Required work:
Both the line containing "This screenshot has" and the line containing "Focus the Address field containing 1716" belong to the span. Output exactly that span from the listing below, and nothing outside it.

Provided information:

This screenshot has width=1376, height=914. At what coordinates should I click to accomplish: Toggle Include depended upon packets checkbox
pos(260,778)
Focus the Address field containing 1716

---

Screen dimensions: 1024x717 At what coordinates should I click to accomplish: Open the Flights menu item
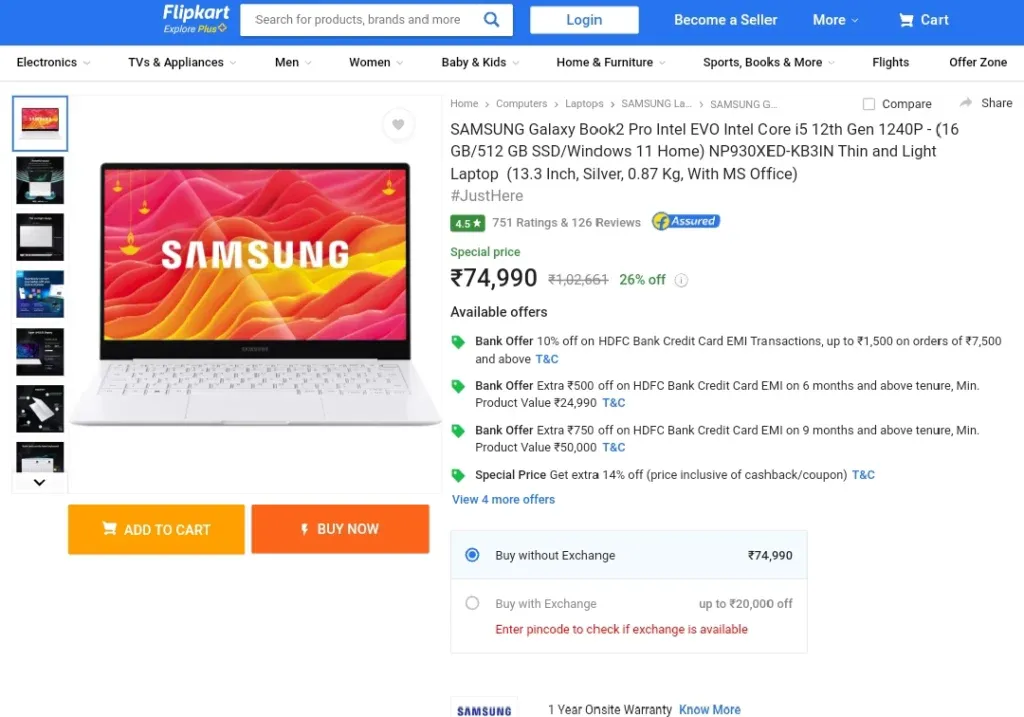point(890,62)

...

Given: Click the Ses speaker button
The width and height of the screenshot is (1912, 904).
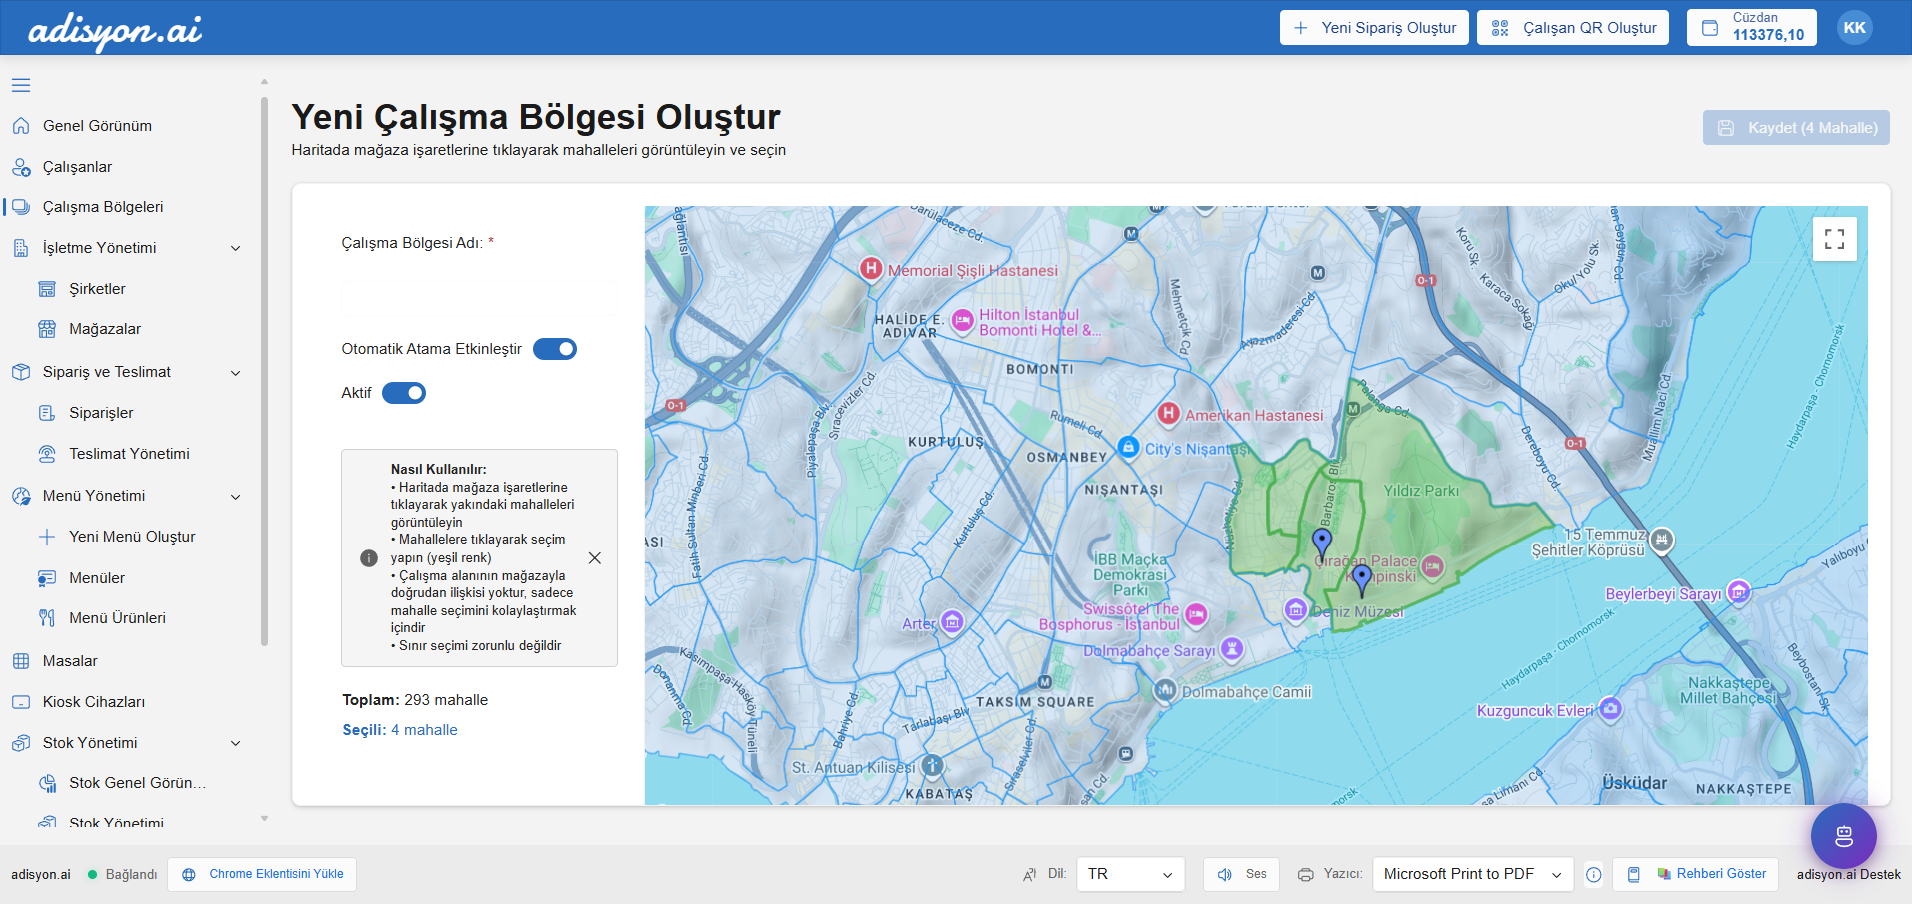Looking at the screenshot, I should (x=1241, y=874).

Result for this task:
This screenshot has width=1376, height=914. At what coordinates should I click to accomplish: Toggle Include depended upon packets checkbox
pos(260,778)
Focus the Address field containing 1716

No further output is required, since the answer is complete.